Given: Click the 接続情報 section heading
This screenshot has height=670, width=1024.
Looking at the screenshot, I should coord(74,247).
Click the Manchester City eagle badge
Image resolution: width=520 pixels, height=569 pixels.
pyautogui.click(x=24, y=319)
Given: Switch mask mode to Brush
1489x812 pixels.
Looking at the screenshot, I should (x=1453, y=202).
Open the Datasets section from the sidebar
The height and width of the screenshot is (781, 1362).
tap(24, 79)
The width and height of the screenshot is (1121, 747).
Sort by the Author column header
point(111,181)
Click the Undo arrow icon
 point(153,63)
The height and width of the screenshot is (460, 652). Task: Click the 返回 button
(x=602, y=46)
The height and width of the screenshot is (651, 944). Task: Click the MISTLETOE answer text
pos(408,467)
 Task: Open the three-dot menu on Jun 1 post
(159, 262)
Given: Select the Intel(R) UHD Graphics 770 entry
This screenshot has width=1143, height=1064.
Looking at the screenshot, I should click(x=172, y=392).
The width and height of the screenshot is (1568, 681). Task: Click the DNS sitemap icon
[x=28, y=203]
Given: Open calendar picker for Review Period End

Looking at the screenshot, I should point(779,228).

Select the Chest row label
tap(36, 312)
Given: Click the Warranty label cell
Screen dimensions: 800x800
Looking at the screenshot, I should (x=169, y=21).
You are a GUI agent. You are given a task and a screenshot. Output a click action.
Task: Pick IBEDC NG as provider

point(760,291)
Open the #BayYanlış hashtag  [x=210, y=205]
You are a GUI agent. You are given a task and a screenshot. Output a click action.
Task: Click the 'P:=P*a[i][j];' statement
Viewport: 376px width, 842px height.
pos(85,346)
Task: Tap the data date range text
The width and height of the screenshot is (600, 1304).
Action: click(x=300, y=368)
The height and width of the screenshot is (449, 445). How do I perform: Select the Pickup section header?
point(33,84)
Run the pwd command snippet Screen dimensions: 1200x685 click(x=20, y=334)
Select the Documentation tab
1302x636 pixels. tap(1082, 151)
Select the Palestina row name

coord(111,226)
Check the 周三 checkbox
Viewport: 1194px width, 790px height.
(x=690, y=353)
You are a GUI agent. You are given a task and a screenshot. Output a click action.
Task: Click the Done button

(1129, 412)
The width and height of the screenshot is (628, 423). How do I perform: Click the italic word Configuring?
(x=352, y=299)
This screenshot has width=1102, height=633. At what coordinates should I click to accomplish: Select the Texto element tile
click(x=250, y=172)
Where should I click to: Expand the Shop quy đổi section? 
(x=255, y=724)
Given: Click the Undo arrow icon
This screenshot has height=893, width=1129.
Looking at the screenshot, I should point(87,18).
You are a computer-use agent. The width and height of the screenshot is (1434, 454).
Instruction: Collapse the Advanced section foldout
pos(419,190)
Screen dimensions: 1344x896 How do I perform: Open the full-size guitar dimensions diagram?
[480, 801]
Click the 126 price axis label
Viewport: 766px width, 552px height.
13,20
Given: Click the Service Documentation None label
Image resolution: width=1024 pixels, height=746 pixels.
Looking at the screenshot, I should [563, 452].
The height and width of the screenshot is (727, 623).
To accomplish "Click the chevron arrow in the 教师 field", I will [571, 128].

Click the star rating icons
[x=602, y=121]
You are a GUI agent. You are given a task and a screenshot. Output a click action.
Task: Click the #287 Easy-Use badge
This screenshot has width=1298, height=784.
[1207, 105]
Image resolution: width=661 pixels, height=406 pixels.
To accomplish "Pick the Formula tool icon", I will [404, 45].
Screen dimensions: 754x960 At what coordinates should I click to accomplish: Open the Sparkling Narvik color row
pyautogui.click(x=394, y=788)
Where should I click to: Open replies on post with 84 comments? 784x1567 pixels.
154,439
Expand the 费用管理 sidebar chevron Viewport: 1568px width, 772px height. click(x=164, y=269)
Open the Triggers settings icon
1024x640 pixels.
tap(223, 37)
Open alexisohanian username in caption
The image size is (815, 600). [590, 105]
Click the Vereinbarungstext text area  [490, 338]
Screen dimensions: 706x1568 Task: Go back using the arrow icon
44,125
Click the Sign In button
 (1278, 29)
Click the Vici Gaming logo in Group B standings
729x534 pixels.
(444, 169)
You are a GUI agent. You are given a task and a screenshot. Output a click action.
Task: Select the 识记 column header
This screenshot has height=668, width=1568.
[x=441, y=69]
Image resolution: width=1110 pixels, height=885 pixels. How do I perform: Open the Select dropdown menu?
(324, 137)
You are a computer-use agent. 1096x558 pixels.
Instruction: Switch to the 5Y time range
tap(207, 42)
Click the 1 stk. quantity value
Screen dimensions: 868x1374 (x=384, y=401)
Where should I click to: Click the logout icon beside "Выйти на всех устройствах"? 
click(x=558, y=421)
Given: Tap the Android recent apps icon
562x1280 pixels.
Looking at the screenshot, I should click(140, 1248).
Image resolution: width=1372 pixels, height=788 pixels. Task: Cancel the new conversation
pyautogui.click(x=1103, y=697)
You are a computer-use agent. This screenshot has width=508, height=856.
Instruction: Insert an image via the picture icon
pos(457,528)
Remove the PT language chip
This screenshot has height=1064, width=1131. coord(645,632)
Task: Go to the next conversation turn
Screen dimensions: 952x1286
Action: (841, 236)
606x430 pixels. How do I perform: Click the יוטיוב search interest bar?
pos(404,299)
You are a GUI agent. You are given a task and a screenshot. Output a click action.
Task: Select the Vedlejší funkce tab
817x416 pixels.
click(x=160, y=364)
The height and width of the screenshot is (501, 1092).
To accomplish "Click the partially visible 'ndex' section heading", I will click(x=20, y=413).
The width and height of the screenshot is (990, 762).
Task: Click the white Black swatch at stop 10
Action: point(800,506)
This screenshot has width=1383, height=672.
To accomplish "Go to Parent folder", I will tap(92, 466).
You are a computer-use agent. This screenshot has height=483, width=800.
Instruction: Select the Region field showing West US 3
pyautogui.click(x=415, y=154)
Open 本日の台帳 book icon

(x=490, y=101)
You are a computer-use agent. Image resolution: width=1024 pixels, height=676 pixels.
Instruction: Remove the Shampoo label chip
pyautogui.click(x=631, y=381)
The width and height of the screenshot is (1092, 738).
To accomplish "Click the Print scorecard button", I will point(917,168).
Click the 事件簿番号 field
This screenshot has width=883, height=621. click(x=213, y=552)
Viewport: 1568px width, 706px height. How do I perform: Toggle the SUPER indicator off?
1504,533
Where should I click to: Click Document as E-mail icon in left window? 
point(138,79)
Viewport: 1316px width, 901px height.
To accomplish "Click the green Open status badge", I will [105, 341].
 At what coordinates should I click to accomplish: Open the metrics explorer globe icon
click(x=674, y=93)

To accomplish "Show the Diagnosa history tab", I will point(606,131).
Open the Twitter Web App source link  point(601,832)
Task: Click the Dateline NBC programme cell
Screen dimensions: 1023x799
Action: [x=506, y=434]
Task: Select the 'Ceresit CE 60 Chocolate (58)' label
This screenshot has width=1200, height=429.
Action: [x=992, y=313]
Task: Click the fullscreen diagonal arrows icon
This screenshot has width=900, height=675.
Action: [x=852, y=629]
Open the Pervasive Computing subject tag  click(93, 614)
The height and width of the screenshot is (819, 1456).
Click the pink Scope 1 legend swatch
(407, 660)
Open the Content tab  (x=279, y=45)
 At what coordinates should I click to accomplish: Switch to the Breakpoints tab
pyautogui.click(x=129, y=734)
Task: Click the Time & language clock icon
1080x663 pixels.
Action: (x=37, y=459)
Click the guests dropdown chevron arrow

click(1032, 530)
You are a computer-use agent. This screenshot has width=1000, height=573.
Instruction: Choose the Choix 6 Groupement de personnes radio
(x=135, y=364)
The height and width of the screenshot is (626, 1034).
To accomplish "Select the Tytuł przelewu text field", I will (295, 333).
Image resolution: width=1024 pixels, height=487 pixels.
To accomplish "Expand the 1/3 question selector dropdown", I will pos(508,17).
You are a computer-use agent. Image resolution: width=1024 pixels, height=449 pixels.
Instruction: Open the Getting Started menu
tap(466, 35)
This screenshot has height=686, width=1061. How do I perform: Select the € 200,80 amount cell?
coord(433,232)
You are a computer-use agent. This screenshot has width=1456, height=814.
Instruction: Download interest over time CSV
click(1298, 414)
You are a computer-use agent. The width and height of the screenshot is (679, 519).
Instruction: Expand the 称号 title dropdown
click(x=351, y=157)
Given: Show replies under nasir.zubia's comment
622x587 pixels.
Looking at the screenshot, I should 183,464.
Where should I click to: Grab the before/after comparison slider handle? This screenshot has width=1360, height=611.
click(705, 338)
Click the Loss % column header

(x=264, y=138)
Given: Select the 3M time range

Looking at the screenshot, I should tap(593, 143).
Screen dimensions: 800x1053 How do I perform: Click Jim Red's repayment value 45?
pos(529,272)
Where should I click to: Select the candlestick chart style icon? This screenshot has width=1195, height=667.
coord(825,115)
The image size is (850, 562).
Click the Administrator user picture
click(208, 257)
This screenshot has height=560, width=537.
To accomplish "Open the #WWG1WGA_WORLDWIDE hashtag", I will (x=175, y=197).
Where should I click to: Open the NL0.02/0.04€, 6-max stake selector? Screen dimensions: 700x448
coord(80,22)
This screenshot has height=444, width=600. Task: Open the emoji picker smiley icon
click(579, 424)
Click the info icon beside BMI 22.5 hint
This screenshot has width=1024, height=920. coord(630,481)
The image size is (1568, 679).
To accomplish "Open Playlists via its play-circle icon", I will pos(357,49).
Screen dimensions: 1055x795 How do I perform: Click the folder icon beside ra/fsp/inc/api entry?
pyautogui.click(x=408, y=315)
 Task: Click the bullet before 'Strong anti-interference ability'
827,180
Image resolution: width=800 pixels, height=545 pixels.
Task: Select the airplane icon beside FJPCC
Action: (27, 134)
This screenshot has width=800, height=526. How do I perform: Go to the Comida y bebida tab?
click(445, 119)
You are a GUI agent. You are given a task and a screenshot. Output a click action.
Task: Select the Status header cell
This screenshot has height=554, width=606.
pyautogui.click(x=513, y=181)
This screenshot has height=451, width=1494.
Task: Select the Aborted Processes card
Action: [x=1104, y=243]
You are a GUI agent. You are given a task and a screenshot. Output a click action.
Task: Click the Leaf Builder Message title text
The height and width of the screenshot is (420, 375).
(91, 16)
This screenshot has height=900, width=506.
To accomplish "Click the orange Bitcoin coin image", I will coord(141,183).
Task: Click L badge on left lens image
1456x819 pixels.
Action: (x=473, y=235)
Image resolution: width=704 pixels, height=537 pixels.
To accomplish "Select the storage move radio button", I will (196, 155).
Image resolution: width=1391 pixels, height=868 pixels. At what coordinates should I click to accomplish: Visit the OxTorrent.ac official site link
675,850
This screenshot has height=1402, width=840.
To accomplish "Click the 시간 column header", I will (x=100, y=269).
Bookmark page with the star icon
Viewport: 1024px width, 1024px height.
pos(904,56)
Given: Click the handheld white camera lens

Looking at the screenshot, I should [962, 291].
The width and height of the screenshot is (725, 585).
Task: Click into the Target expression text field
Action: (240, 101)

- [Work required] Look at the material above and copy, word for word, its lines from the first through the one containing "Given: Switch mask mode to Brush".

- [Answer below]
Given: Click the 接続情報 section heading
This screenshot has height=670, width=1024.
Looking at the screenshot, I should coord(74,247).
Click the Manchester City eagle badge
Image resolution: width=520 pixels, height=569 pixels.
pyautogui.click(x=24, y=319)
Given: Switch mask mode to Brush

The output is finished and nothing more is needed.